GRAPHT can cluster items together by text, space or time. For example it could identify:

  • Claims that occur within 200m of each other in time and space
  • Policies that have a similar address or postcode
  • Clusters of claims submitted minutes apart from the same IP region

GRAPHT can manifest new networks based around this newly identified information to give new insights into a dataset.

This means that GRAPHT is not just displaying data, it’s discovering structure, meaning, and relationships that don’t yet formally exist in the data model.

Extracting data out of hard to reach places

Sometimes the richest fraud clues live in unstructured text, the “version of events,” claim narratives, repair notes or witness statements. GRAPHT uses AI to tap into this data, unlocking it’s potential.

By extracting the data points (people, organisations, locations) from this data, GRAPHT allows it to be analysed alongside the existing structured data points.

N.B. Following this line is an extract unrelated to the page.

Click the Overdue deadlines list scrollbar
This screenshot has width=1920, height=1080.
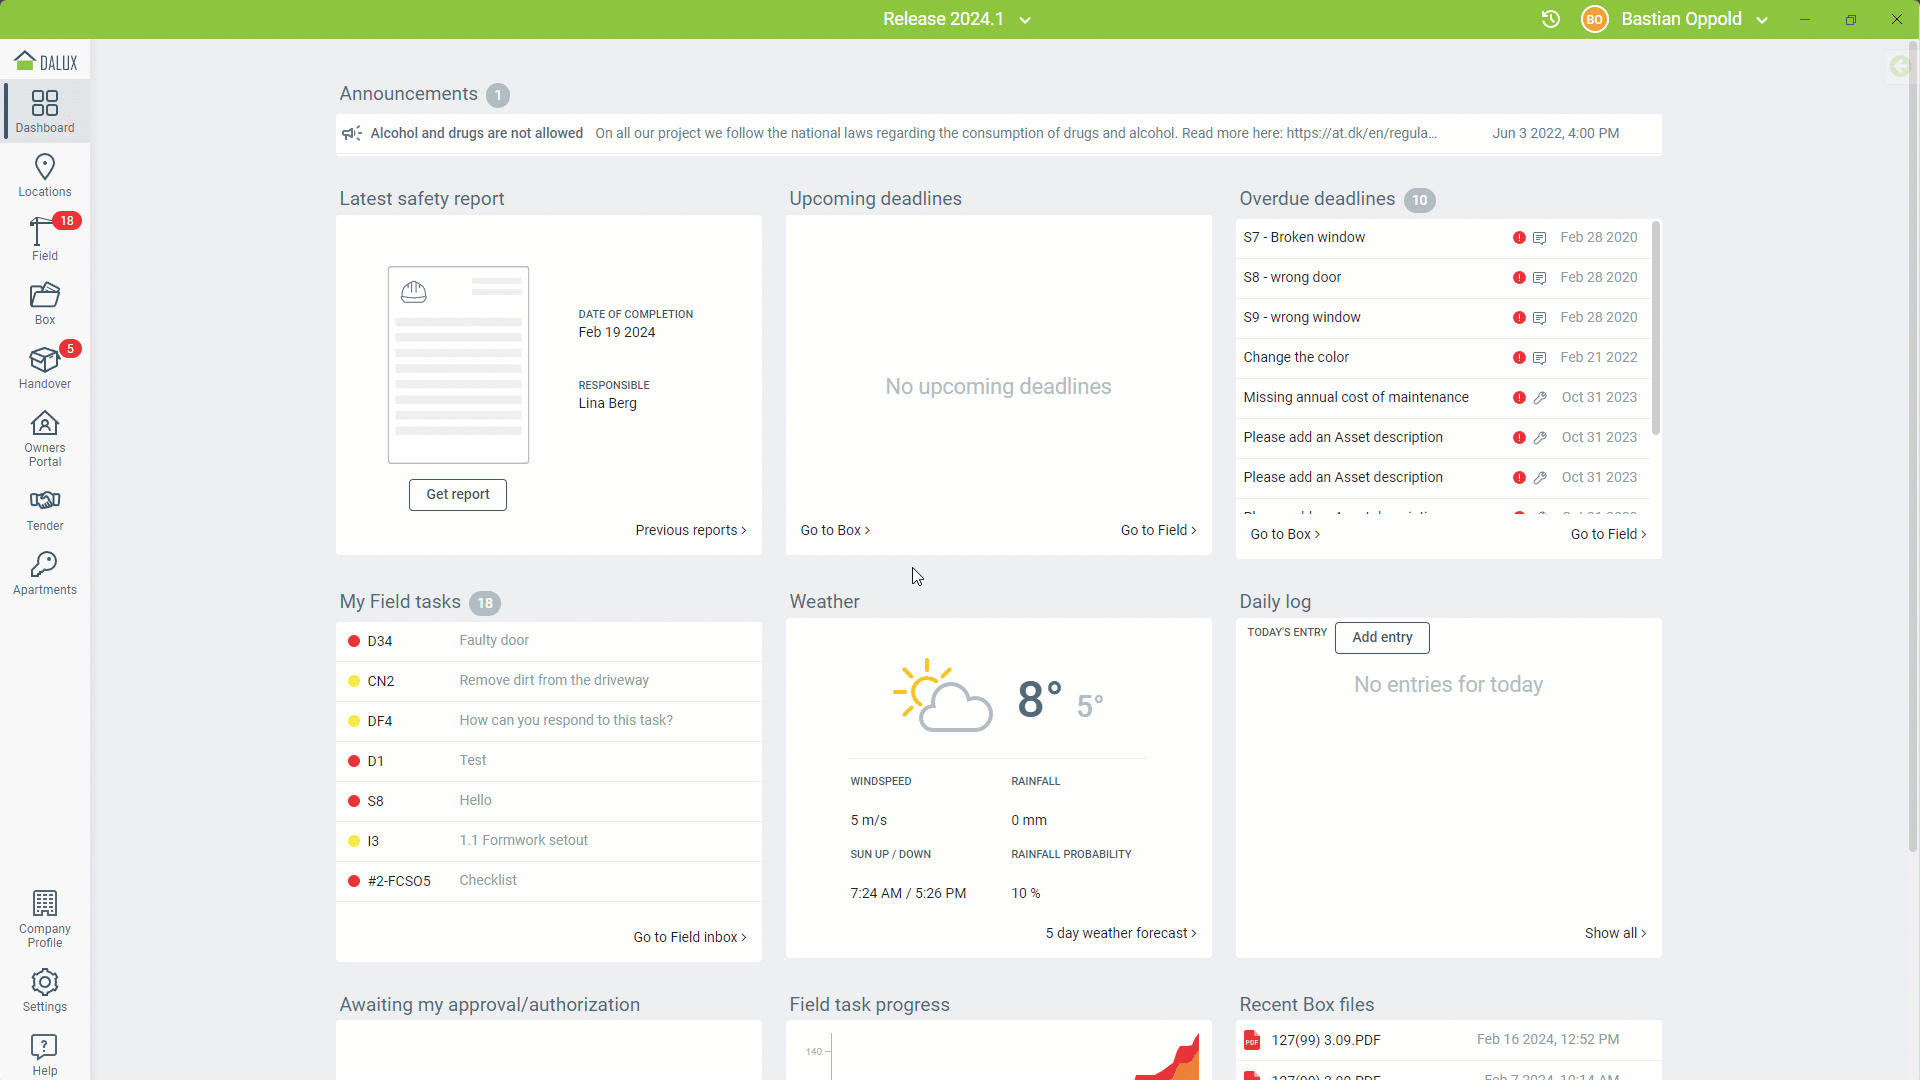1656,328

Suddenly unstructured narrative becomes structured evidence. It’s not just a visualisation platform, it’s an active discovery engine for organised fraud.

Introducing GRAPHT

It’s estimated that undetected fraud costs a large UK insurer between 100 - 120 million a year.1

Can your organisation afford to not use GRAPHT?

1
Detected insurance fraud in the UK was estimated at £1.1 billion in 2022 (ABI). Studies suggest a similar amount of fraud goes undetected each year, implying total UK fraud of roughly £2.2 billion. Large insurers with 10% of the UK market would therefore face a total fraud exposure of £220 million annually, of which approximately half (£100–120 million) is detected, with a similar amount (£100–120 million) estimated to be undetected.